### COMPLETE THE FOLLOWING
1. List the Malay terms that the essay below about childhood exclusion and bullying quotes the narrator's father using for a friend.
2. Carry the essay below about childhood exclusion and bullying further, beginning right after its final sentence.

### TEXT EXCERPT
Unfortunately, we do not live in an ideal society. People fear the unknown, the different. Children, even as early as kindergarten age, form social groups. This is human nature, like calls to like. And it is always the same; children who are different usually get left out. Parents actually play a big role in promoting this exclusion. I remember my dad labeling one of my friends as lembut, sotong, pondan -- Malay terms for fagot. He didn't stop me from befriending this kid, but he didn't approve of it either. Indirectly, he was imposing his view of the world onto me. He may not have meant it; he was brought up that way. Apparently my dad was not alone in this. The kid was mercilessly taunted and teased by our peers, and parents who occasionally stick around to monitor their children at school didn't do anything to stop it. Teachers didn't do anything to stop it.

In a way, I'm lucky to have my mom. On the first day of primary school, there was this boy who could not be parted from his father, and had cried loudly in the classroom. He also peed in his pants, and was somehow slower to answer questions than the rest of the class. Other kids jeered and teased him. Honestly, I couldn't be bothered, because my social circle before kindergarten was my elder sister alone, and we were extremely close. I befriended everyone in Kindergarten, even the teachers. So when I entered primary school, I didn't know how to tease and jeer. I just couldn't be bothered, because it was my first day at a new school, in a new environment, and I was overwhelmed. But my mom actually talked to the kid's dad, and made him stay out of sight, and brought the kid along with me and my then-best-friend (our mothers went to college together, so in a classroom of strangers, we became instant best friends) to eat with us during recess.

I think seeing my mom taking him under her wing prompted me to do the same. I was the runt in the class, but I protected the boy against bullies for the next six years, even though we were in different classes. I befriended other outsiders, too. I wasn't exactly the popular kid (all-boys school, go figure), but due to my academic achievements, bullies had skirted around me. Come to think of it, being a teacher's pet (there, I said it) had done the trick, not my achievements.

In school, I had helped those who were bullied. Funnily enough, as I had stated in my earlier post, I ended up psychologically bullied by my peers, and I didn't have anyone to turn to. Because I had tried taking my life when I was 13, suicidal tendencies escaped me when I was bullied at 17. I wanted to escape, wanted a way out, but not through death.

### GIVEN DATA
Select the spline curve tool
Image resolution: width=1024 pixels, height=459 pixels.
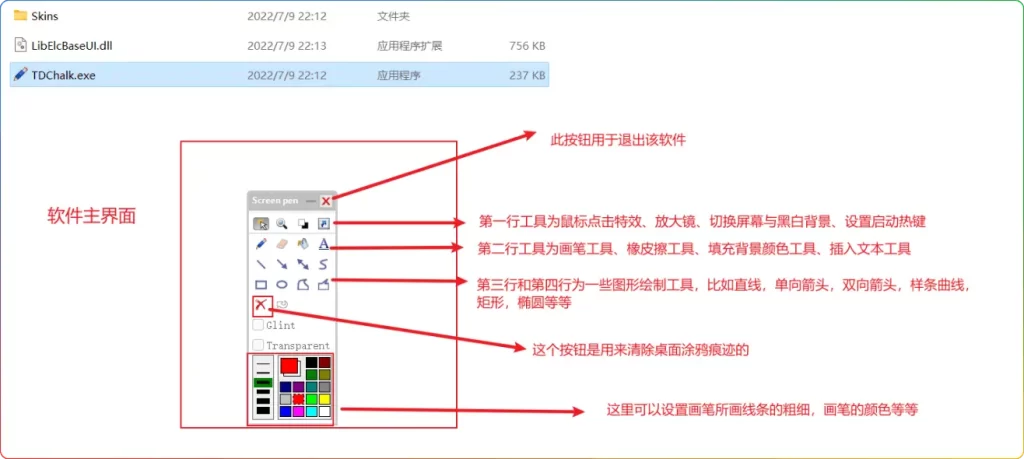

--

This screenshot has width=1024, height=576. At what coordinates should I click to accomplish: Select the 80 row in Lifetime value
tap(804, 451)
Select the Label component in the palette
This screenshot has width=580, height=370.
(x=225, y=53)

### ANSWERS PER TASK
1. lembut, sotong, pondan

2.
Here's my message to those who read this post: It gets better.

When I finished school, I left everything behind, even friends I used to protect, who still look up to me. When I was in school, I felt as if it was my world. It was, until I finally left it. I discovered there was a much bigger world out there. I have made friends who accept my quirks and oddities, but are still close to me even after over 11 years, friends whom I wanted around me during my birthday bash last night -- and they all came, with the exception of one.

But none of this came easily. When I entered college, I reinvented myself. I had convinced myself that high school Fadz was a loser, an outcast. I made sure I hid certain facets away, so that people wouldn't discovered what had happened. I told myself not to be emotionally close to anyone else. But that isn't my nature. To some, my revealed my true self, even though I was afraid they would run away.

They didn't.

For those who are bullied, hang in there. Get help. If people around you don't seem to care, find a constructive outlet. I found mine in writing. Don't say, "To hell with society" because we don't live in isolation. We need society, as it needs us. Instead of succumbing to despair, use your situation as a tool to succeed later in life. Prove to yourself that you are a potentially great person, and live up to that potential.

Remember, bullies are bullies because they are afraid of the different. Homosexuality, neurotic quirkiness and mental syndromes may be medical conditions, but we are free to choose how to live our lives.

Maybe, one day, society will let us choose without imposing their preset values. Maybe, one day, freedom of choice will really mean what it states.

Until then, hang in there. It gets better.